START Data

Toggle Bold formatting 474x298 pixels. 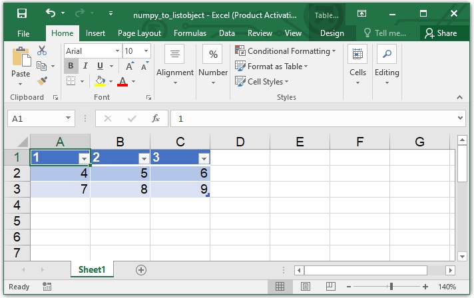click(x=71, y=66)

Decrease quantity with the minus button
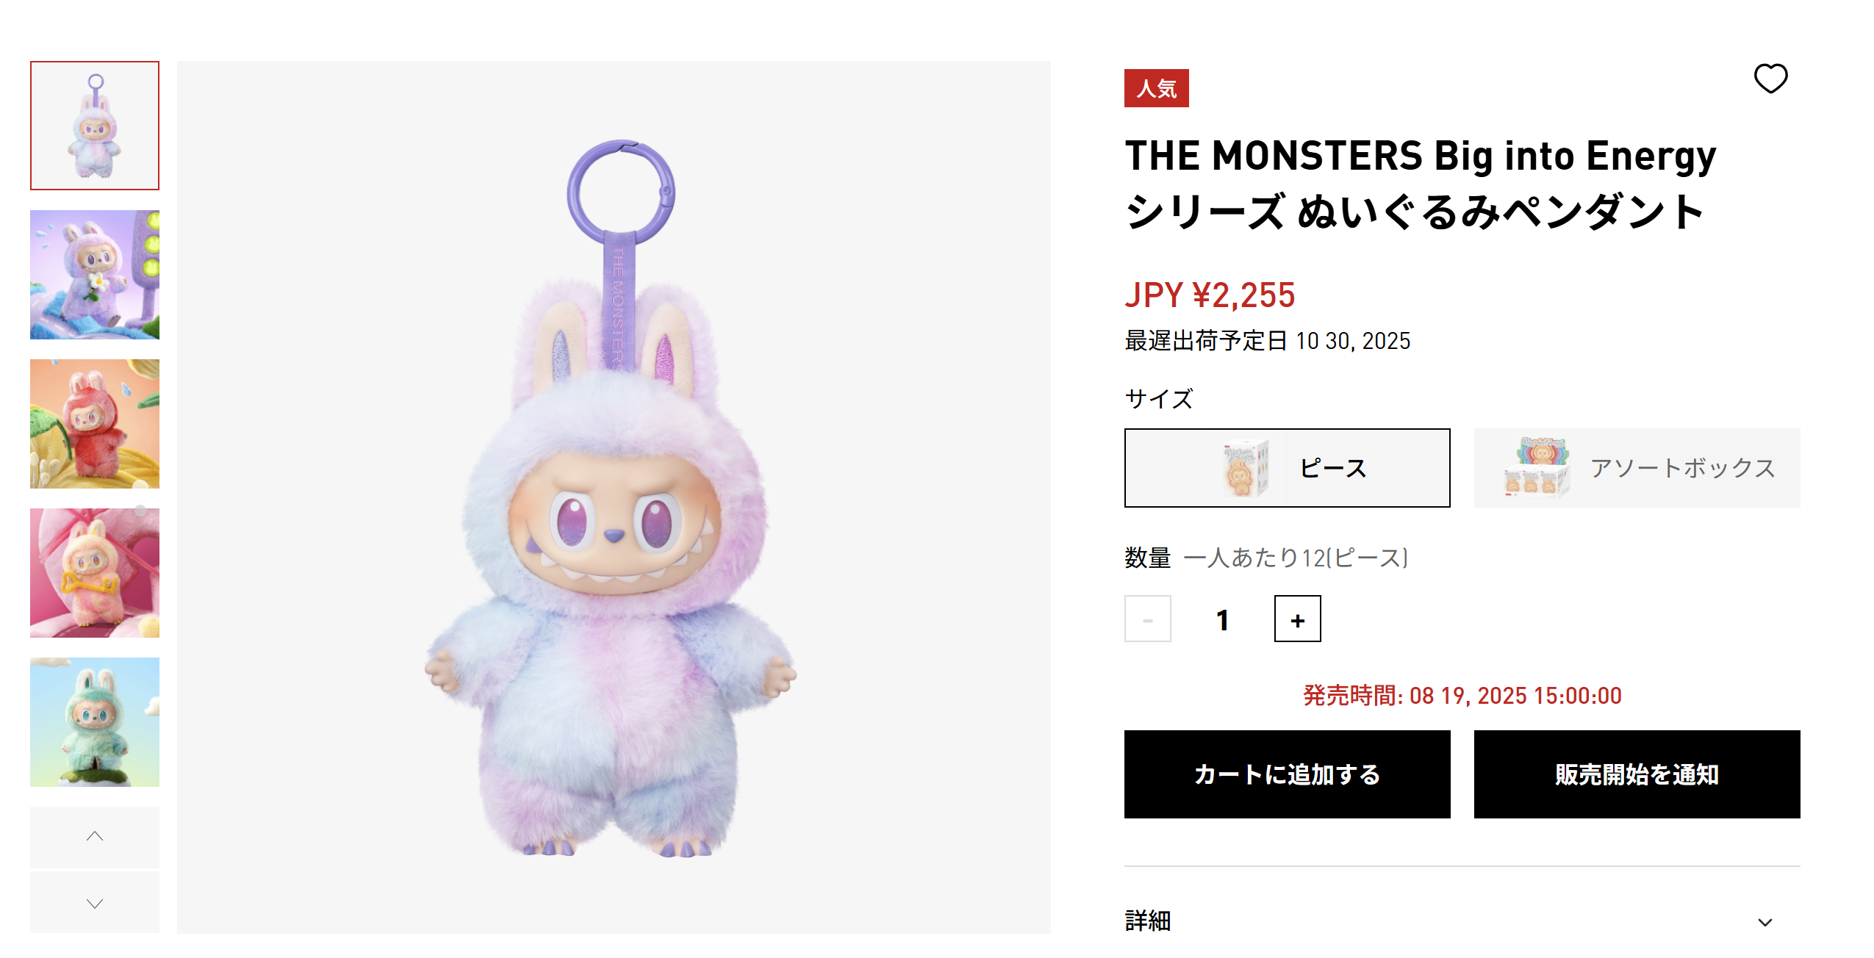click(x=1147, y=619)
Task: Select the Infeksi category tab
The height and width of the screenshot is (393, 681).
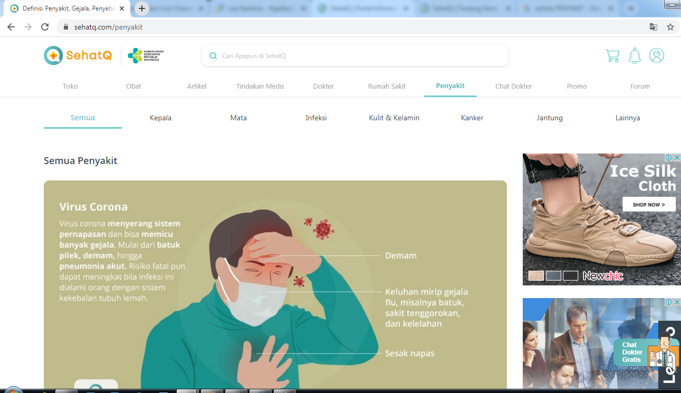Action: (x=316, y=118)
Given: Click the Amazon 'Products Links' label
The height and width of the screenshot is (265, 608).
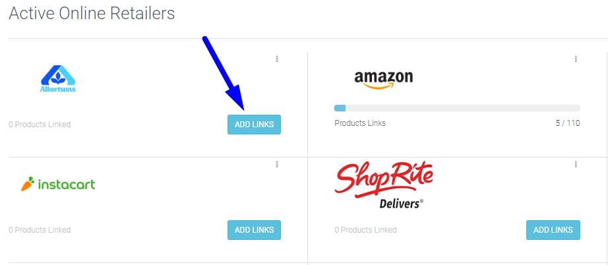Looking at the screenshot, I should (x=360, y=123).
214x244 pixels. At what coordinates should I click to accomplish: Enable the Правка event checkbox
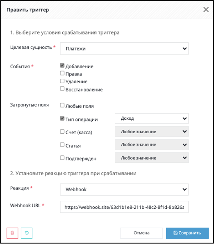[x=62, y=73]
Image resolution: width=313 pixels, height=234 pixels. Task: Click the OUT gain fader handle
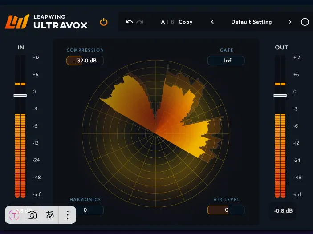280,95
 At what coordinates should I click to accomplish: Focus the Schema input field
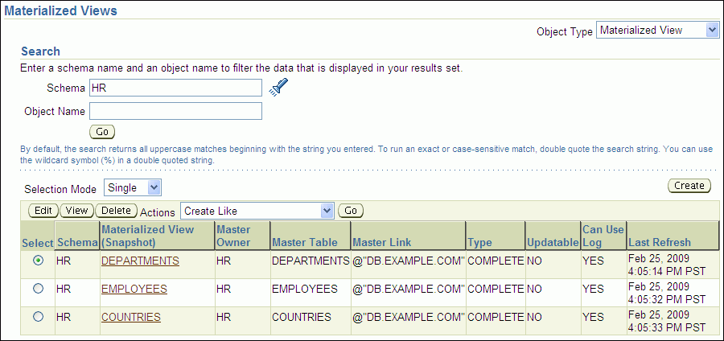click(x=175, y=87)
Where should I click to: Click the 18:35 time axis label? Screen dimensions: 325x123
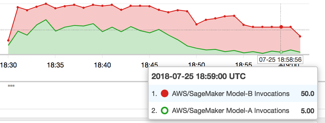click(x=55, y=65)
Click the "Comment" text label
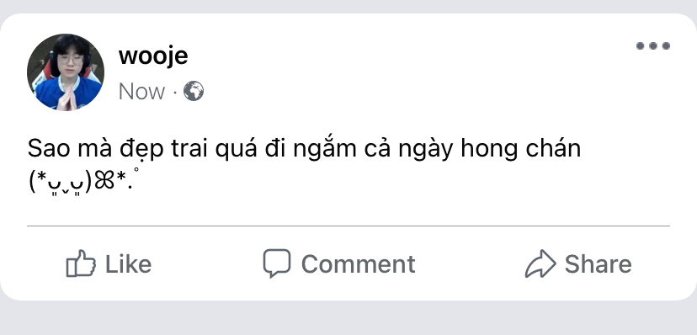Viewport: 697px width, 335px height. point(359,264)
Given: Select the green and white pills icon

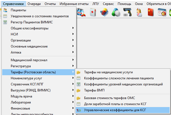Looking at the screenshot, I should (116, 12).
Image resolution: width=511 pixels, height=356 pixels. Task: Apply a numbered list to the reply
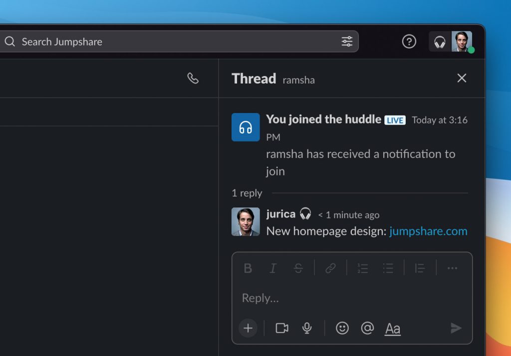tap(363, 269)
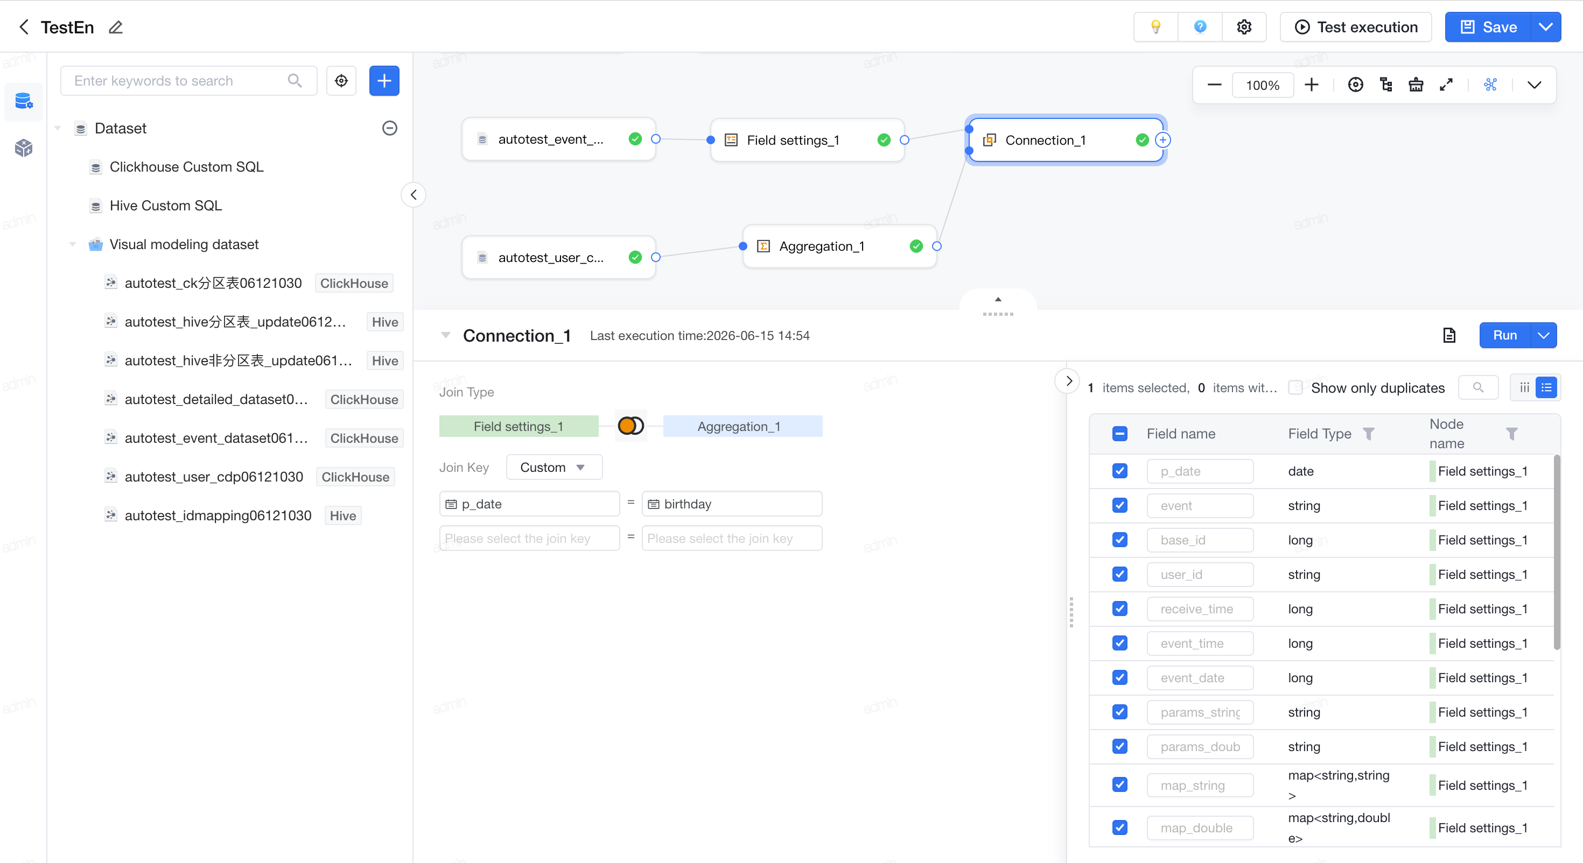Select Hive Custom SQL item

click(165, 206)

END Data

**Problem statement:** Could you set down exactly, and only, the lines from the line containing "The height and width of the screenshot is (265, 608)." through the last line of the records, both included, without the pictures?

**Result of the task:**
The height and width of the screenshot is (265, 608).
Looking at the screenshot, I should (x=360, y=123).
214x244 pixels. At what coordinates should I click to accomplish: Enable the Правка event checkbox
[x=62, y=73]
Image resolution: width=313 pixels, height=234 pixels. Task: Click the OUT gain fader handle
280,95
 At what coordinates should I click to accomplish: Focus the Schema input field
click(x=175, y=87)
Where should I click to: Click the 18:35 time axis label? Screen dimensions: 325x123
click(x=55, y=65)
Click the "Comment" text label
Viewport: 697px width, 335px height. point(359,264)
Given: Select the green and white pills icon

Looking at the screenshot, I should (116, 12).
Image resolution: width=511 pixels, height=356 pixels. Task: Apply a numbered list to the reply
tap(363, 269)
Select Hive Custom SQL item

click(165, 206)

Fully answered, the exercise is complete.